> _PROBLEMS AND TASKS_
1. According to the Rivian–Redwood battery storage article, how much energy storage is the United States projected to need by 2030?
2. Pick up the Rivian–Redwood battery storage article after its last sentence and continue writing it.

> _DOCUMENT EXTRACT_
* * *

Rivian, Redwood Materials Deploy 10 MWh Second‑Life Battery Storage at Illinois Plant

Rivian, Redwood Materials Deploy 10 MWh Second‑Life Battery Storage at Illinois Plant

Pulse
PulseApr 15, 2026

Why It Matters

The Rivian‑Redwood collaboration demonstrates a practical pathway for automakers to turn retired EV batteries into grid‑scale assets, reducing reliance on new battery production and lowering operational costs. By embedding storage at the factory level, manufacturers can mitigate peak‑demand charges, improve resilience against grid events, and create a new revenue stream from assets that would otherwise be recycled. On a macro scale, the deal illustrates how second‑life batteries could help the United States meet its projected need for over 600 GWh of storage by 2030, a critical component for integrating intermittent renewables and supporting AI‑driven data‑center loads. If replicated across the industry, such partnerships could accelerate the transition to a more circular, low‑carbon energy system.

Key Takeaways

  • Rivian and Redwood Materials will install a 10 MWh second‑life battery system at Rivian’s Normal, Illinois plant.

* * *

> _DATASET ENTRIES_
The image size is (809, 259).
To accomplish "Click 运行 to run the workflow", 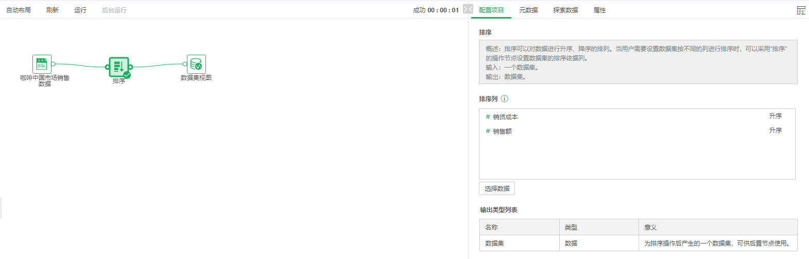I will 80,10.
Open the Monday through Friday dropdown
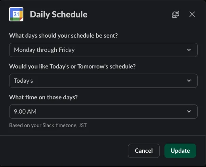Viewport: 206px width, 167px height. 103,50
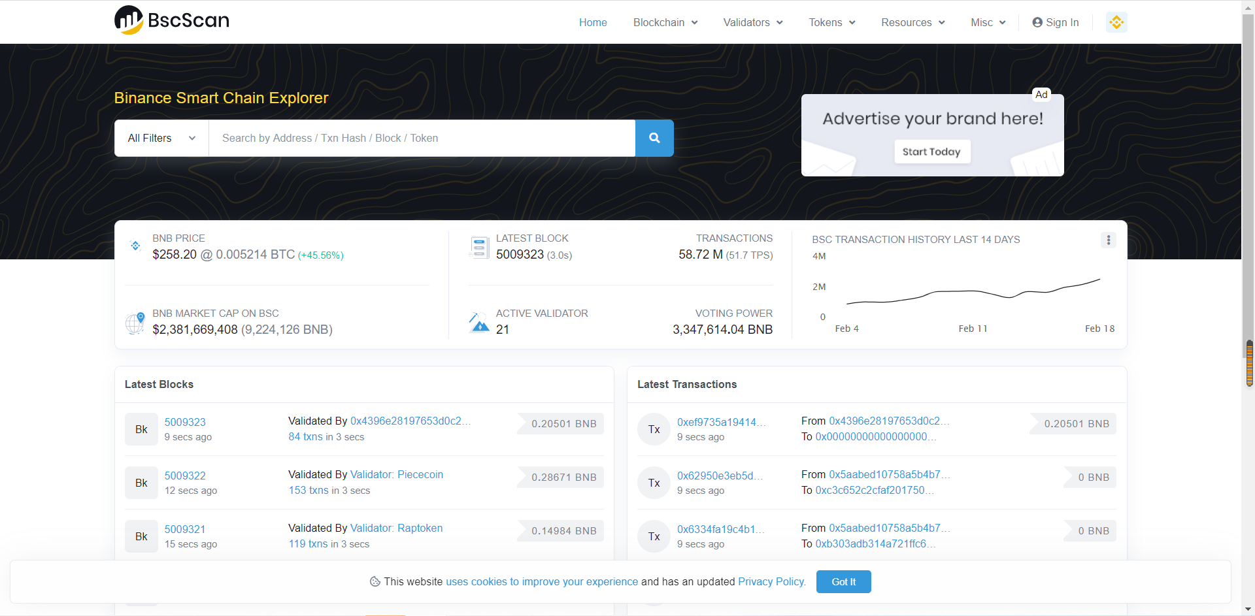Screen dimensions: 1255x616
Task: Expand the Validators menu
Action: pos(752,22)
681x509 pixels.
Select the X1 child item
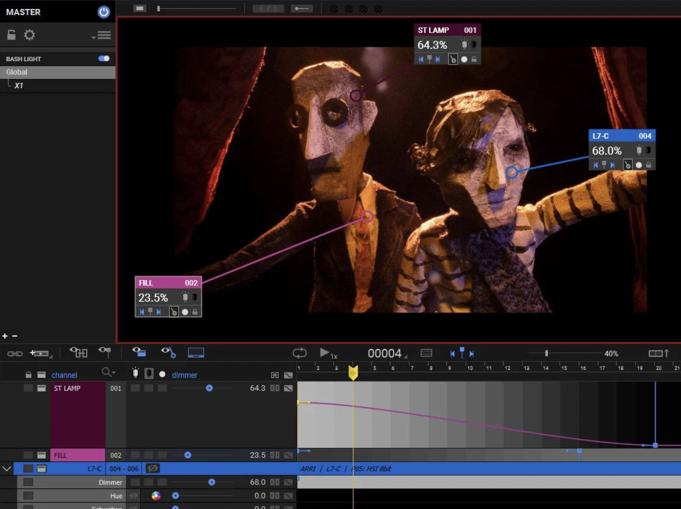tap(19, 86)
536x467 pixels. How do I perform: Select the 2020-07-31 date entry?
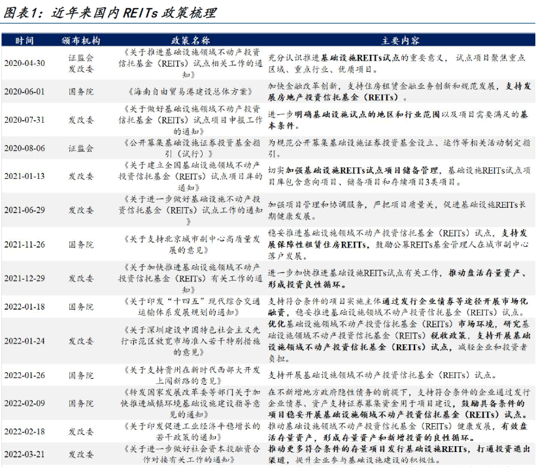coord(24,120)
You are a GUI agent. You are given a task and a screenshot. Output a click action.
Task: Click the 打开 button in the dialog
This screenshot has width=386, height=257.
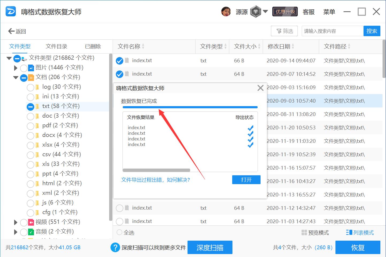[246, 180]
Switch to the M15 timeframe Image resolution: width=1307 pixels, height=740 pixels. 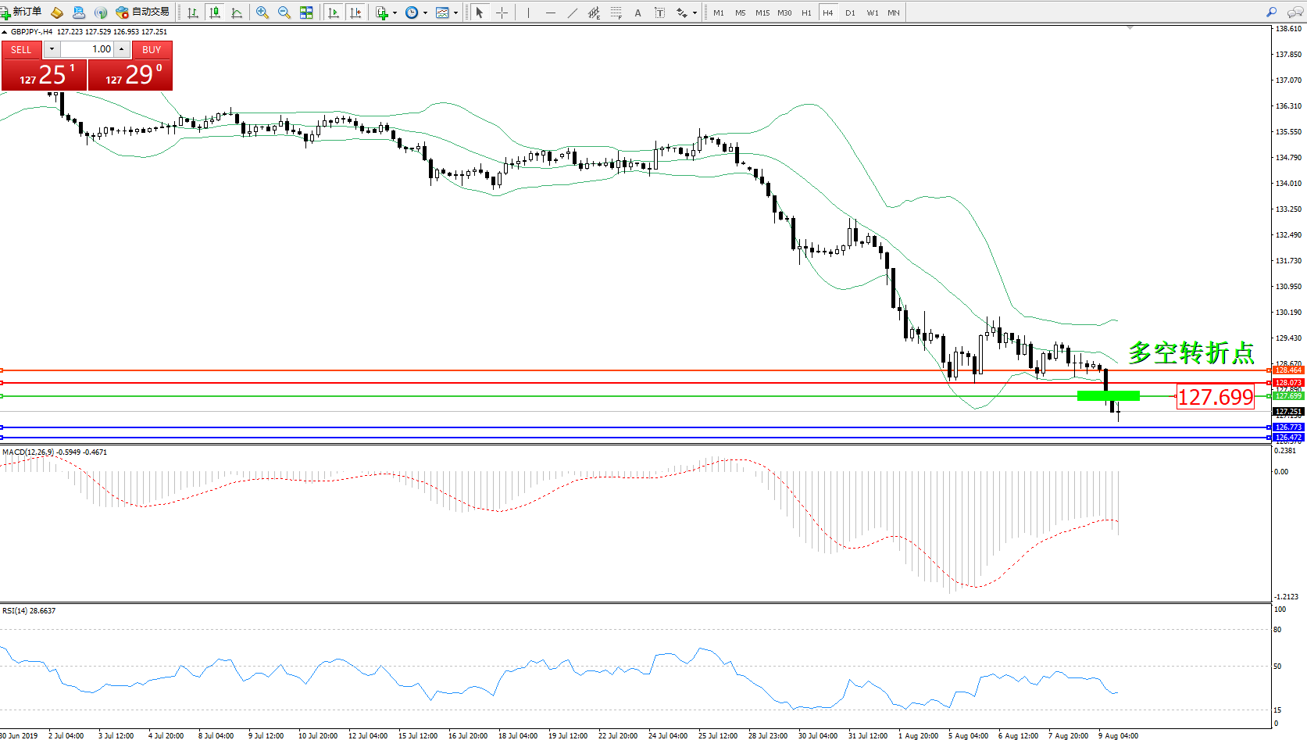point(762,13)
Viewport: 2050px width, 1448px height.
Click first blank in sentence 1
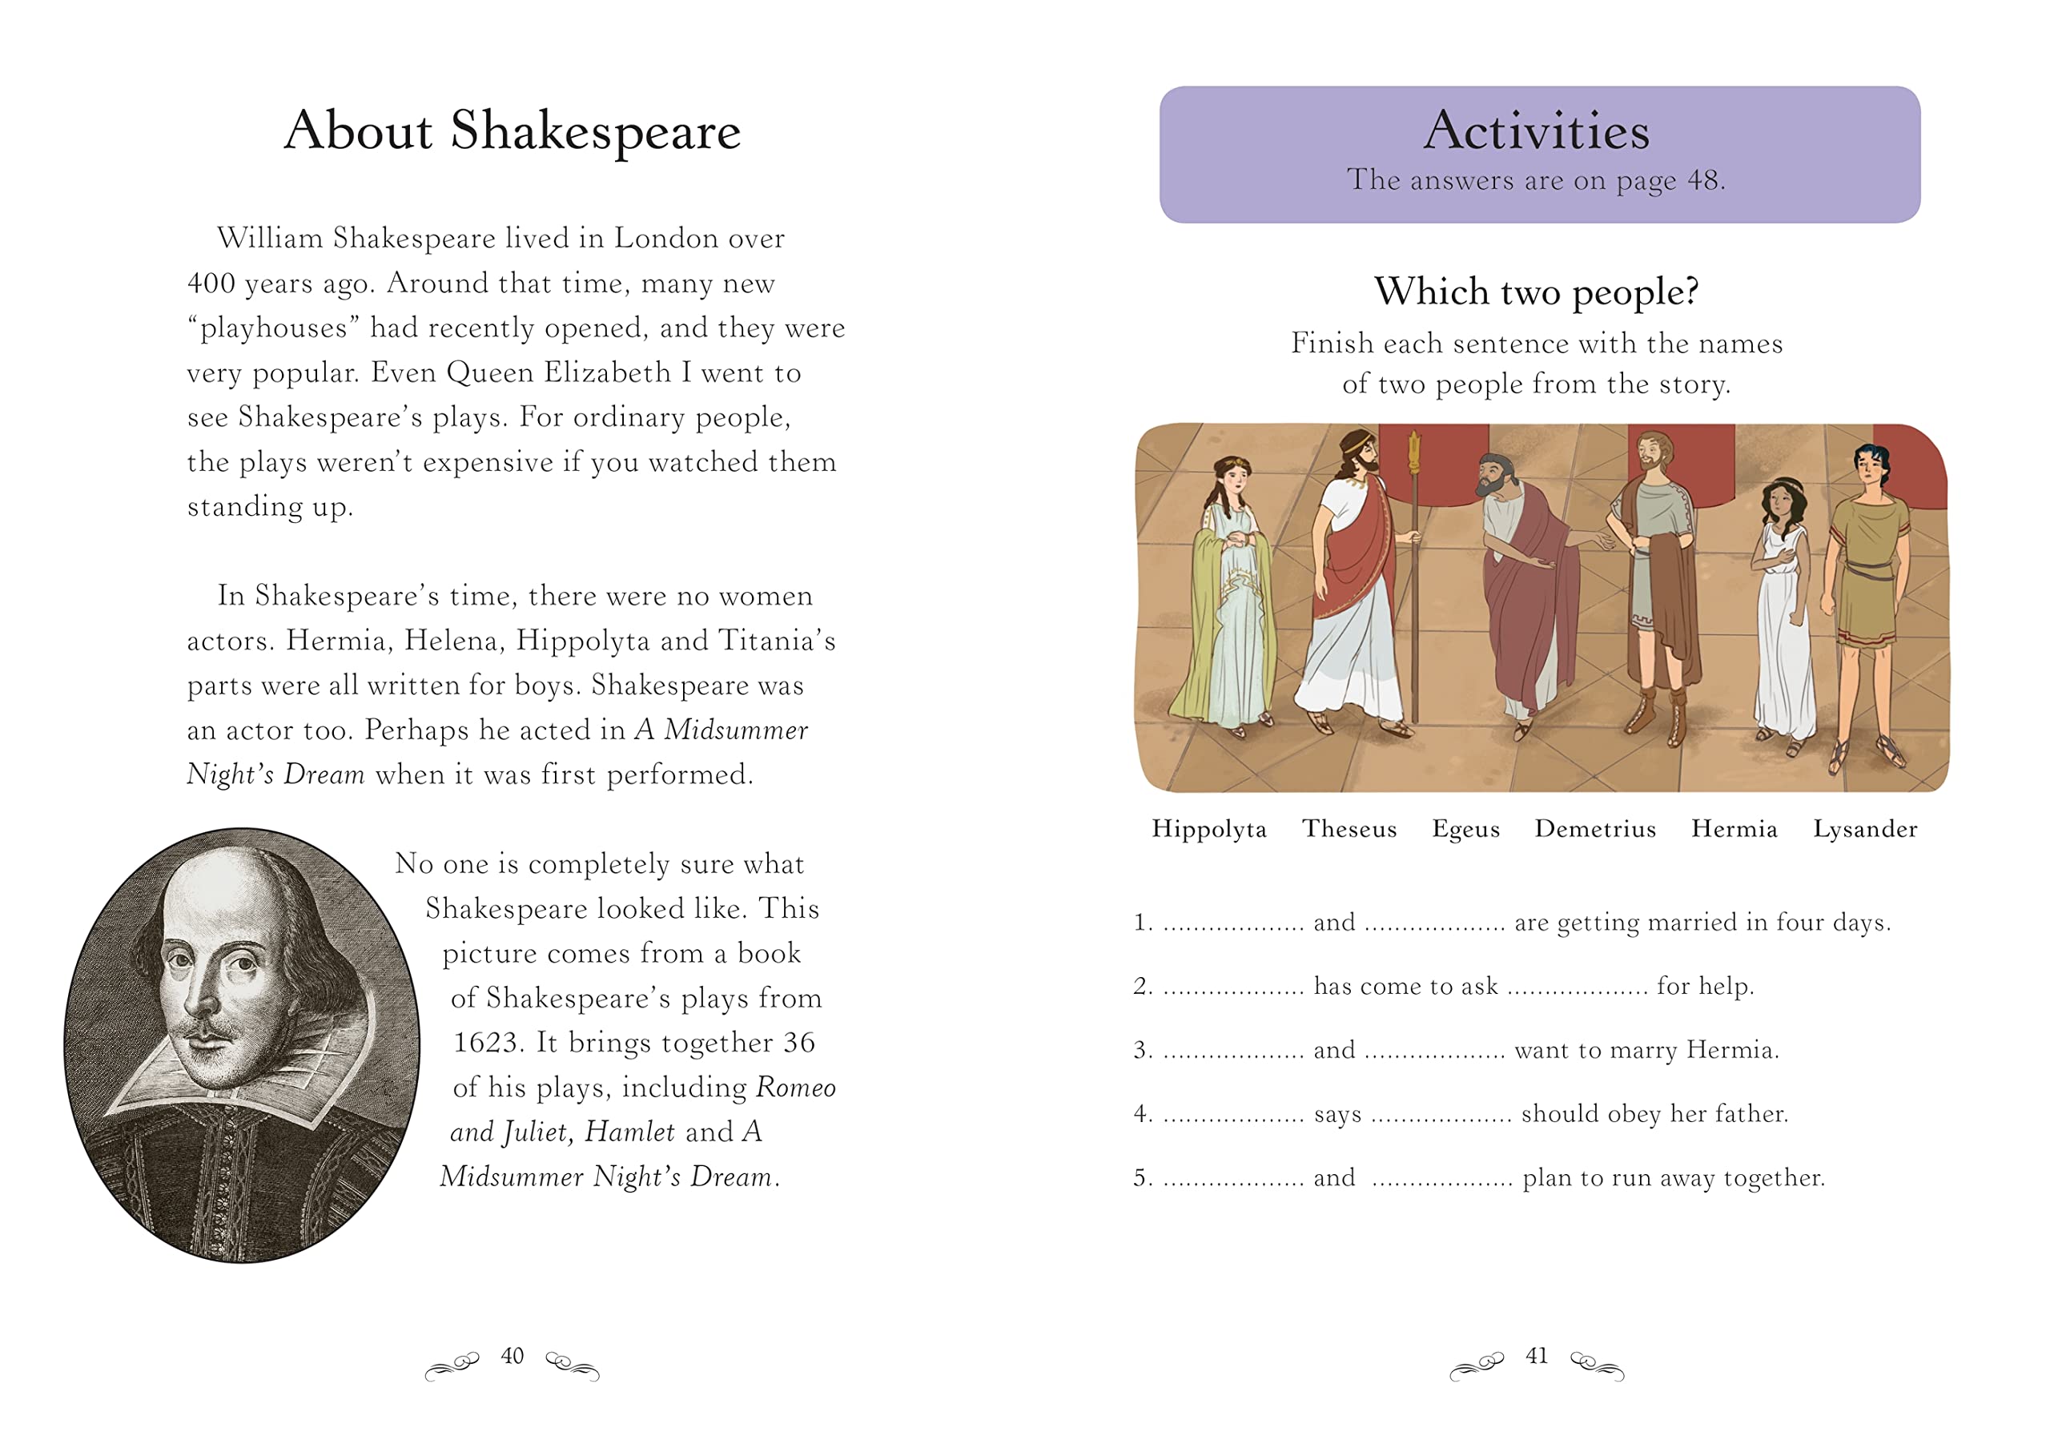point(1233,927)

* * *

> _IN RESPONSE_
1. Over 600 GWh.

2.
  • The system will use more than 100 retired Rivian battery packs stitched together with Redwood’s Pack Manager software.
  • Redwood raised $350 million in October 2025 to expand its Redwood Energy division.
  • U.S. storage demand is projected to exceed 600 GWh by 2030, according to Redwood’s analysis.
  • The partnership provides Rivian with cheaper peak‑demand power and gives Redwood a high‑profile industrial anchor.

Pulse Analysis

Second‑life battery storage is moving from niche pilot projects to core infrastructure for manufacturers. Rivian’s decision to place storage on‑site reflects a broader shift: automakers are no longer passive recipients of recycling mandates but active participants in the energy market. By converting warranty returns and early‑life packs into dispatchable power, Rivian can shave millions of dollars in demand‑charge fees—a cost component that can erode margins as production scales.

Redwood’s strategy of securing anchor customers like Rivian and GM creates a virtuous loop. Each partnership guarantees a steady supply of used packs, which in turn fuels Redwood’s growth and justifies its recent $350 million capital raise. The company’s software platform, capable of handling mixed chemistries and varying states of health, is a key differentiator that lowers integration risk for industrial users. As grid operators grapple with the rapid rise in AI‑driven loads, domestic, modular storage solutions that can be deployed quickly will become increasingly valuable.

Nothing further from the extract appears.